> Task to complete
Wherever a line below holds the word "computer", copy that line.

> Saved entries
┄┄┄┄┄┄┄┄┄┄
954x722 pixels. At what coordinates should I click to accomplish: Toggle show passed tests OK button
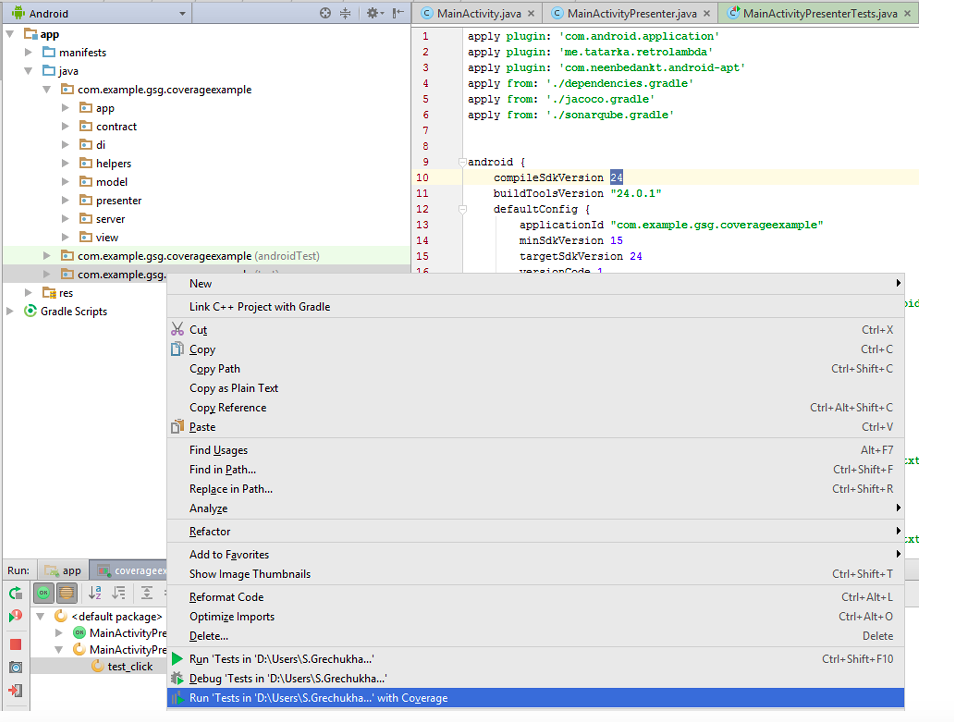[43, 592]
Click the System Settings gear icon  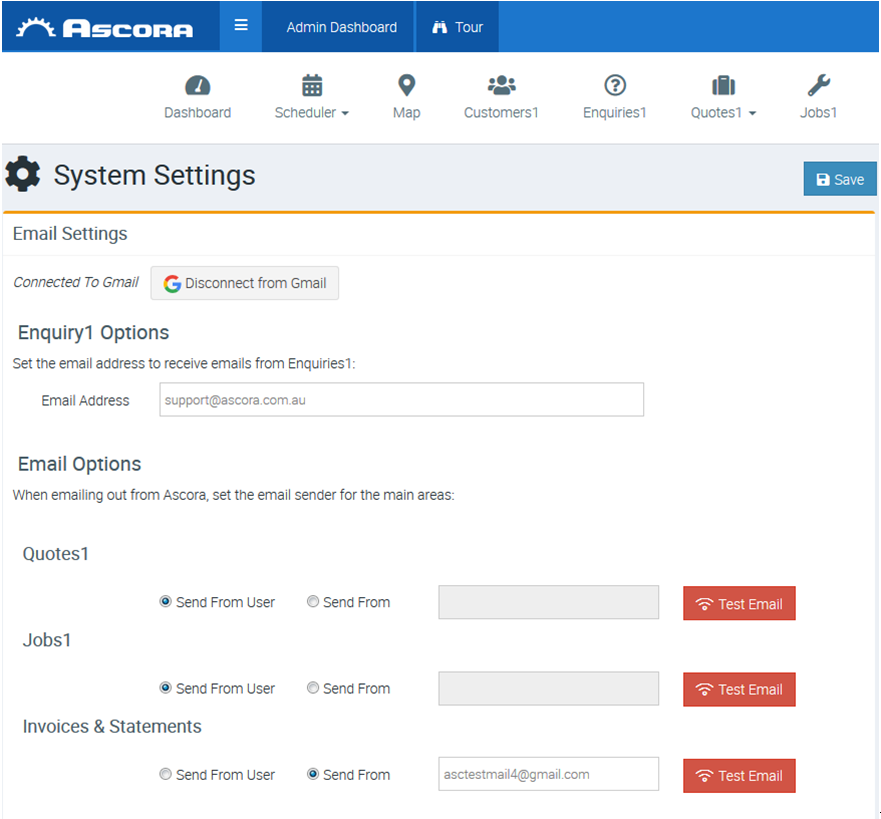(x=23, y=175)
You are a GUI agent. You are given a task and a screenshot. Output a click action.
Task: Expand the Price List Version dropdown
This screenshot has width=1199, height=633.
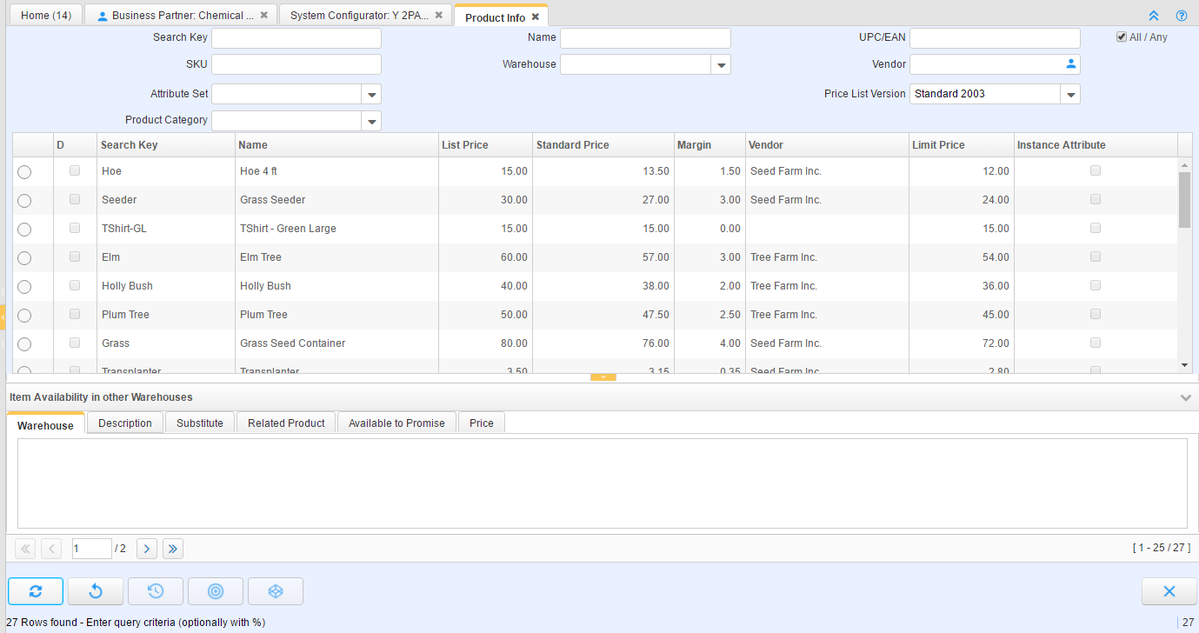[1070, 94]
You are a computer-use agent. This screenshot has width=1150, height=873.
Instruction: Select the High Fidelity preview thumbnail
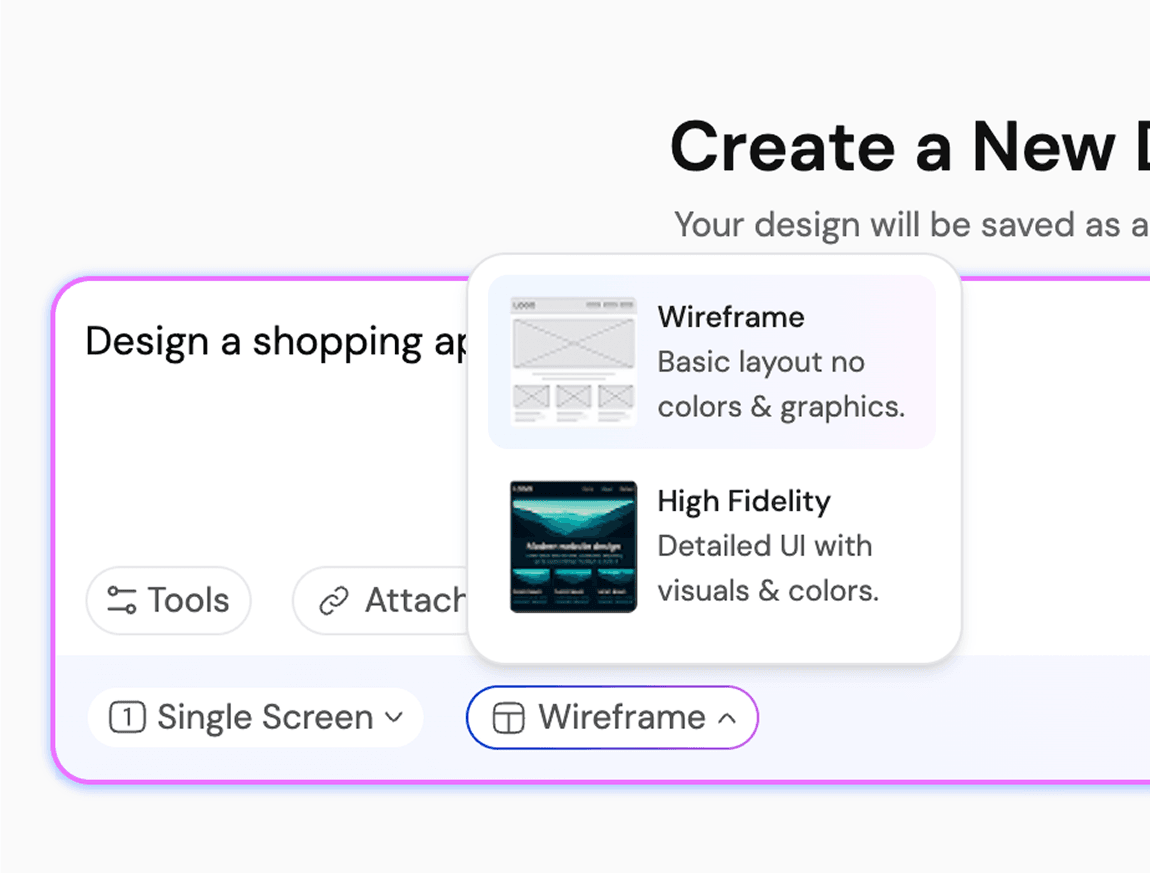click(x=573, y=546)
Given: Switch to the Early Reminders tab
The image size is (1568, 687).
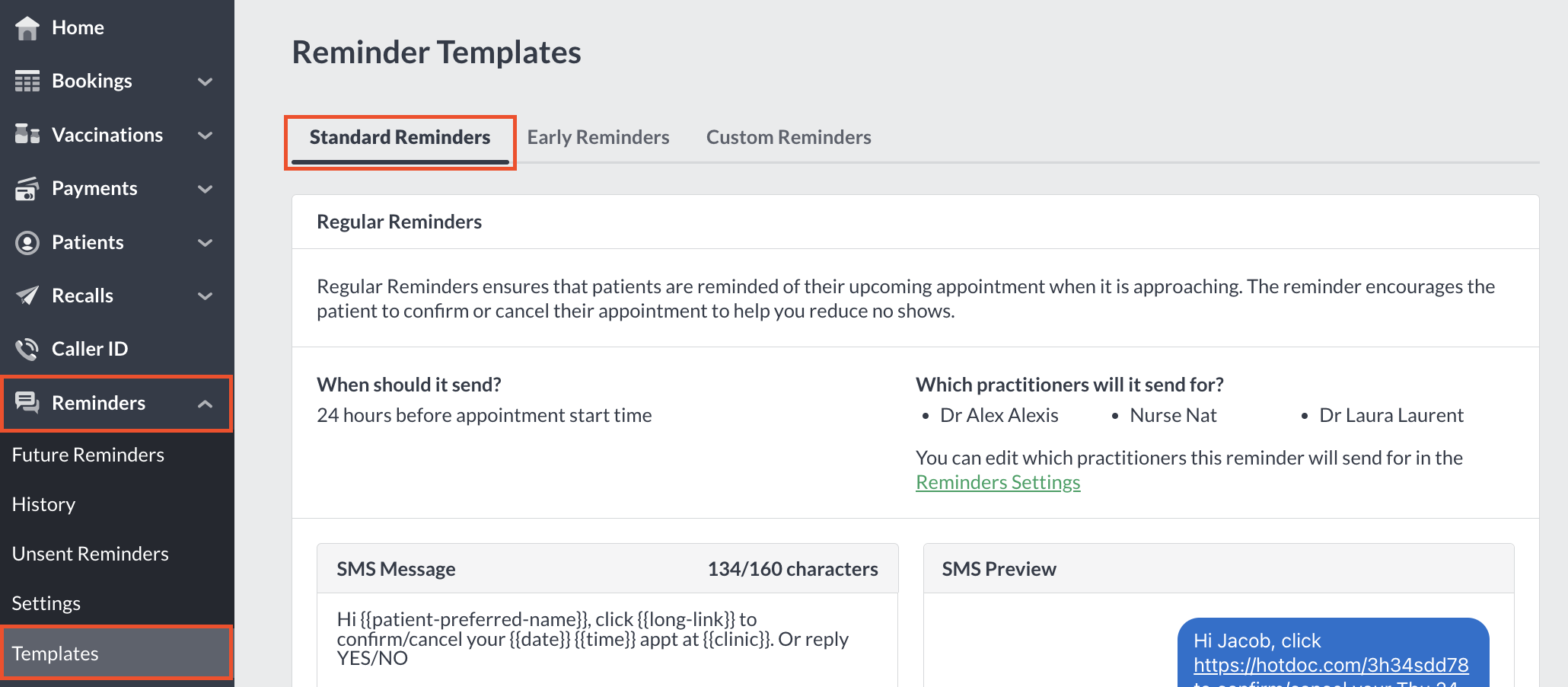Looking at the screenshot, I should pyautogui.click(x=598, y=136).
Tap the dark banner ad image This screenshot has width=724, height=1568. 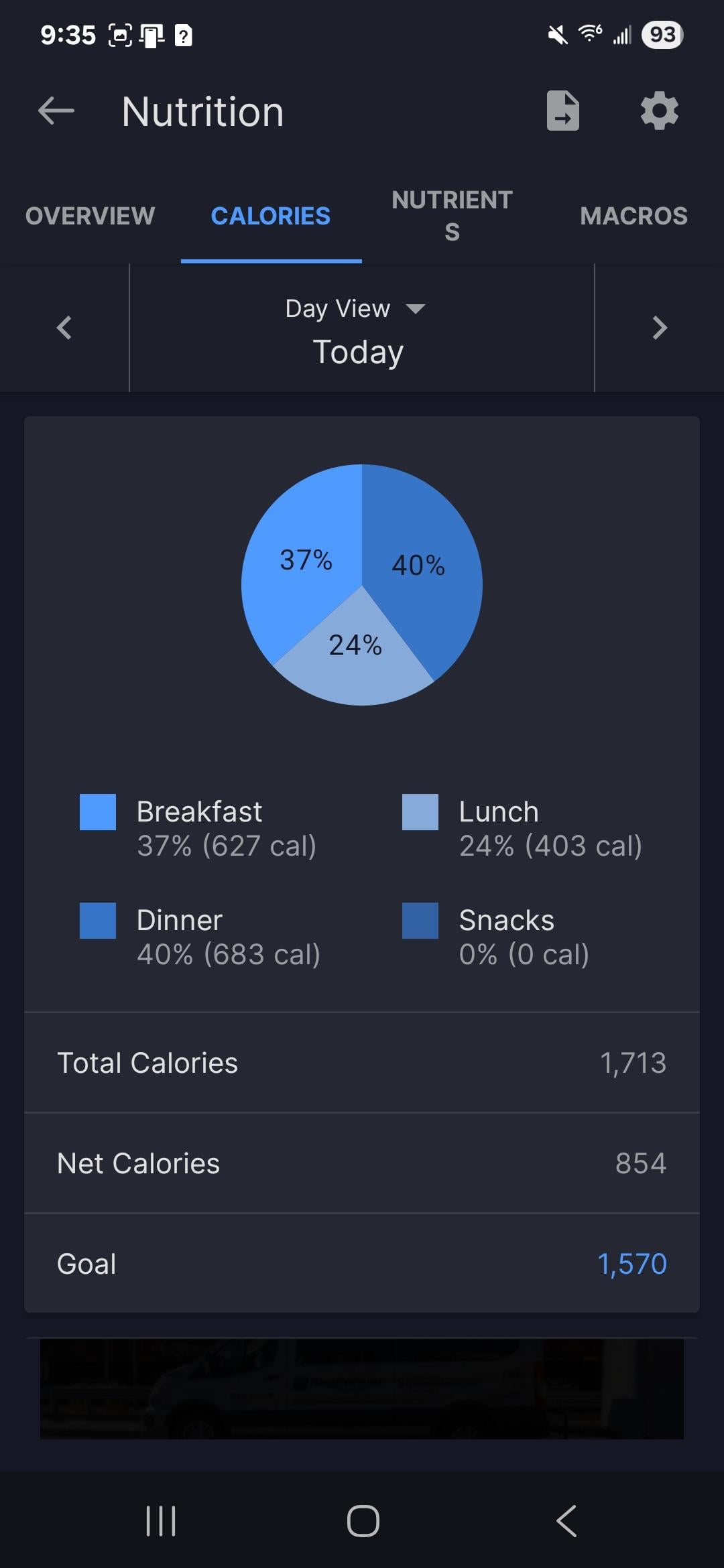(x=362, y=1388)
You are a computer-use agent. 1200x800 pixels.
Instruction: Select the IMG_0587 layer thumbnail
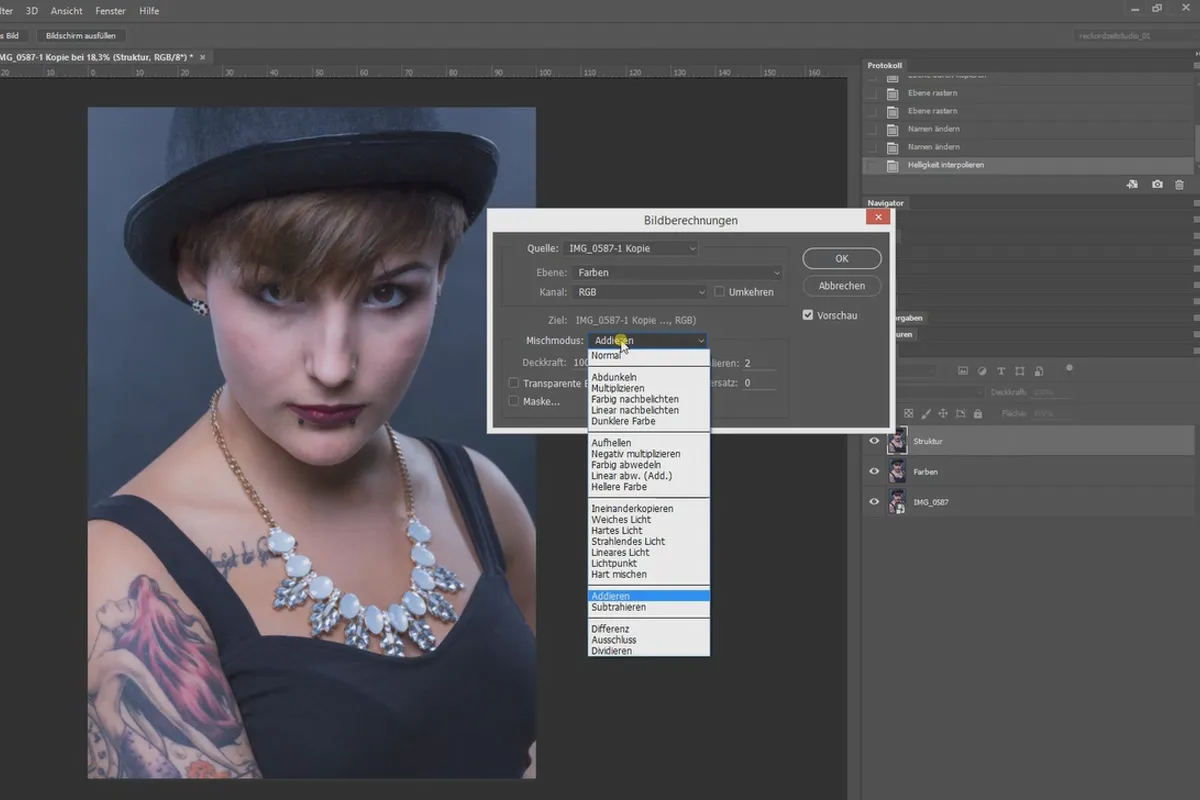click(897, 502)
┄┄┄┄┄┄┄┄┄┄
> Answer space
You are a computer-use agent. This screenshot has width=1150, height=873.
You are a computer-use agent. 1200x800 pixels.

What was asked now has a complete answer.